Resepsiyon işlerimiz halledilirken ben dayanamayıp kendimi plaja atıyorum. Gördüğüm manzara olağanüstü. Hint okyanusu bembeyaz kumları ve turkuaz rengiyle karşımda, uçsuz bucaksız. Ahşap merdivenler öyle güzel ki, ayakları okyanusun içinde. Sıcak da bir taraftan. Her şey beni yoldan çıkmam için kışkırtıyor ve dayanamayıp elbiselerle denize atlayıveriyorum. O kadar yola, uykusuzluğa ve sıcağa ilaç gibi geliyor. Aynısını gecenin bir yarısı Batum’da da yapmıştım. İlk önce deli olduğumu düşünen ekip arkadaşlarım sonradan suya atlayınca bana teşekkür etmişlerdi. İnsanı en güzel dinlendiren şey su ve deniz.

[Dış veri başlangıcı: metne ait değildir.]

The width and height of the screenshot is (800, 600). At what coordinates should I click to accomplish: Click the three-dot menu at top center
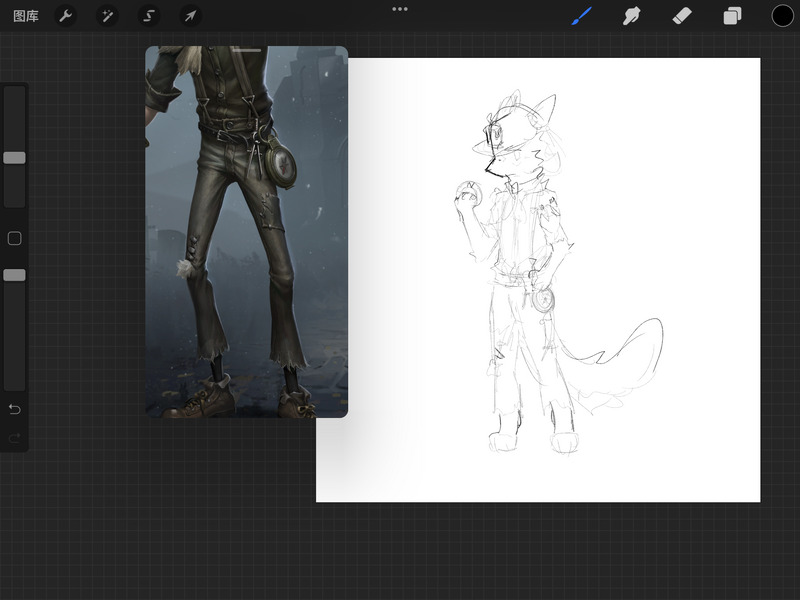click(x=400, y=9)
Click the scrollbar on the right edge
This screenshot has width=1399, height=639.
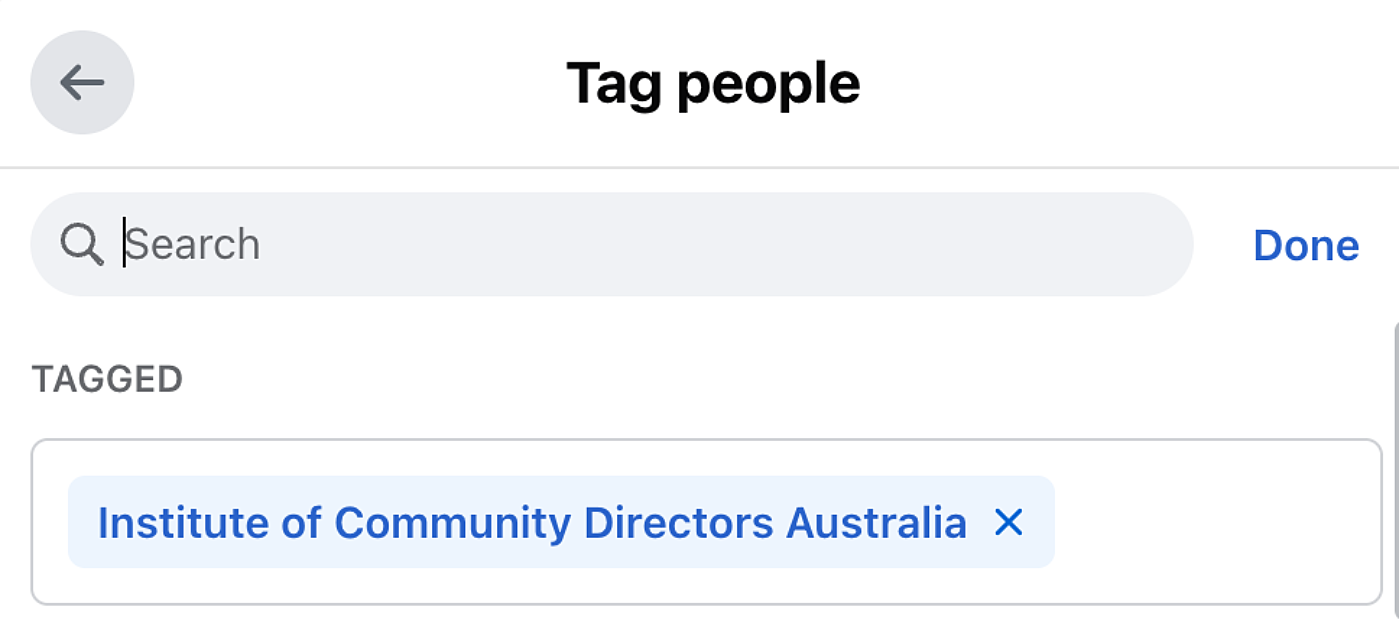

Elbiseleriyle suya atlayan bir Bahar bırakalım buraya

Odalara yerleşim ve sonra yine kendimizi hemen plaja atıyoruz. Artık saat geç oldu zaten, güneş etkisini kaybetti. Plajda sohbet ve gün batımının tadını çıkrmaya çalışırken etrafımızda masai yerlileri laf atıyor. Etrafımızı çember gibi çevirdiler. Otelin güvenliği başımızda bekliyor. İnanılır gibi değil. Duymamazlığa geliyoruz.

Zanzibar ahalisi akşam yürüyüşünde

Sahilde akşam yürüyüşü yapan Zanzibar ahalisini seyrediyoruz. Zanzibar Tanzanya’ya bağlı ve müslüman bir ülke. Muhteşem bir gün batımında, bembeyaz kumlarda, kah yuvarlanıp, kah yüzüp günü bitiriyoruz. Akşam yemeğe indiğimizde bir bakıyoruz deniz gitmiş. Coğrafya kitaplarının ekinoks olayları gözümüzün önünde gerçekleşiyor.

Zanzibar animasyon ekibi

Akşam otelimizde yemeğimizi yerken Afrikalı animasyon ekibi gösterilerini sergiliyor. Tam tamlar eşiliğinde dans ediyorlar. Final de bir boğa yılanı geliyor. Biz de tabi ki yılanı omzumuza alıyoruz. Çok ağır ve kaygan olan derisinden taşımakta zorluk çekiyorum.Yılanın ağzını bantla bağlamışlar. Dili ağzındaki oyuktan girip çıkıyor. Ürkünç olduğu doğru ama insan kaç defa bunu yapabilir hayatında?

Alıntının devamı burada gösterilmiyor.